Passage for review:
======

So, his idea was, "Let's stop selling cars because there's plenty of used cars. We're not selling transportation. We're selling new." And that was the beginning of planned obsolescence. And he said quite clearly, "I want people to come to the showroom and see this year's car and have them feel like their two-year-old car that's perfectly serviceable is old, and they need something else." It was fashion. Also, he had this idea of laddering -- a car for every purse and purpose. In other words, you start with a Chevrolet, if you're lucky you move up to an Oldsmobile, then a Buick, and then if you really get into the C-suite, if you become an executive, then you can get a Cadillac, and you've really arrived. 

So, those two things -- that aspiration to have a better and better and more luxurious car, which signaled your position in the society; and also to keep up, and to always have a new car -- I think is important. And it's funny. Nowadays, people lease cars. They hold them for three years, then they turn them in. So in a lot of ways, even though the cars last much longer, people still do that.

======

Dataset extract:
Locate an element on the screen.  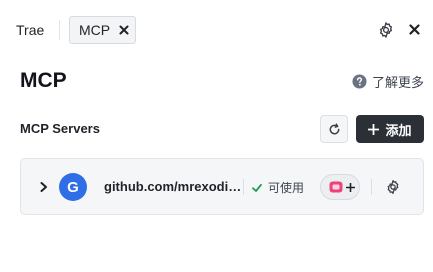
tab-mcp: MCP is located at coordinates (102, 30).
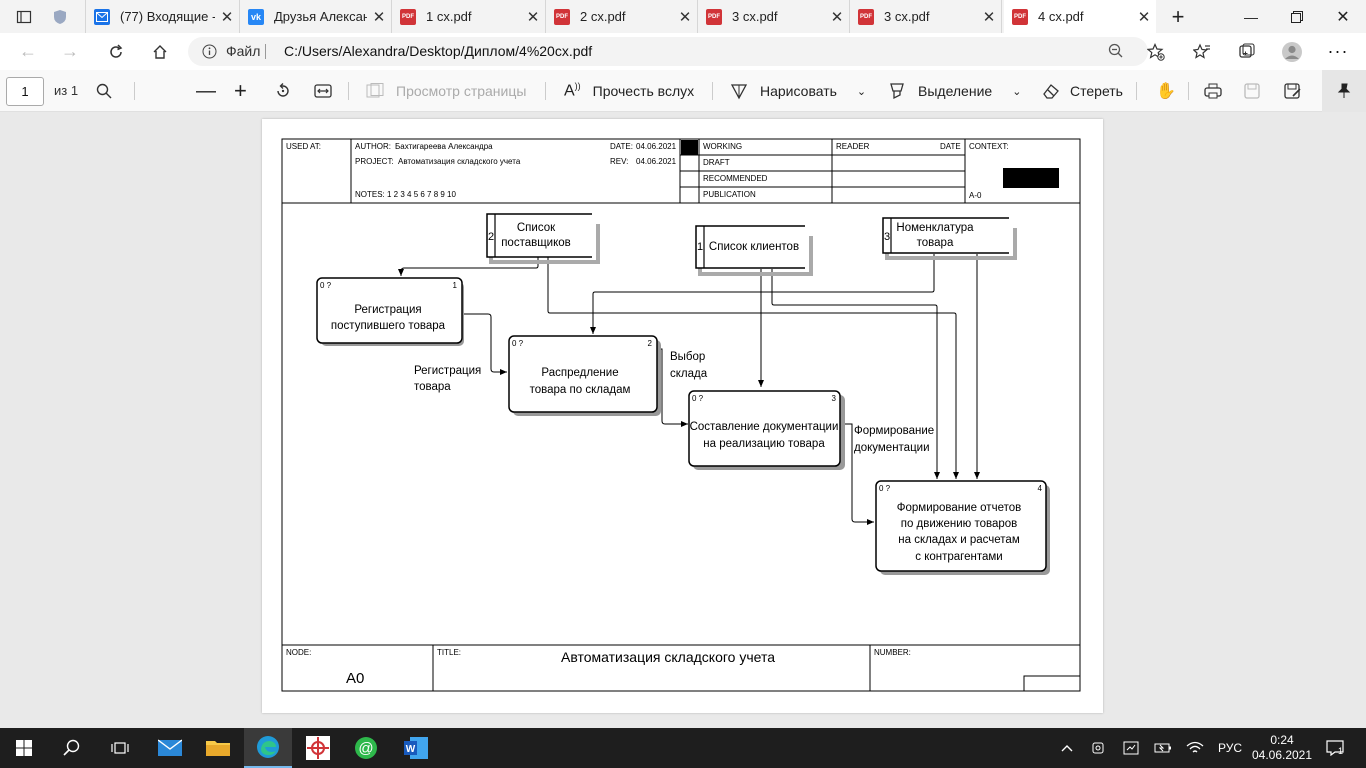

======

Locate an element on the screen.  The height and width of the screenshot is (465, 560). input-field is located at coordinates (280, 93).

======

Exercise directions: Extend the passage about planned obsolescence and car buyers, picking up after its last sentence. The records play no part in what is asked here.

Answer space:
Sciple: Talking about changing of the car, softening folks up to the prospect of driverless cars -- Mac Greer is one of our producers here, he talks about, he loves driving his manual transmission vehicle. We've seen those continually become less and less over time. Is that also part of the softening up drivers to be ready to lose a connection with your car over time? Do you see that as a factor contributing to how things have changed? The relationship with the car is not as direct as it once was?

Albert: Yeah, I think it's true in all kinds of ways. You can't fix your car very easily. I do car repair. It's more and more difficult, and less and less satisfying, in a way. You buy a new box, you take out the old box, you put the new box in. You don't have to really think it through. You don't have to do all kinds of adjustments. And that's a good thing. The cars run better, they're far more reliable. But it's also one of these ways in which we become disassociated from the automobile. I think things as simple as the Sunday car wash. You sit in the driveway, your kids come out, you wash the car. Doesn't happen anymore. Even now, the vehicles taking over. Everything from something like electronic stability control, you don't have to know how to handle the skid. And obviously, GPS is a big one. We tend not to navigate anymore. We tend to follow the voice. So, all of those things are little tiny steps toward being insulated, isolated from the experience of driving, and losing some of the experience of driving.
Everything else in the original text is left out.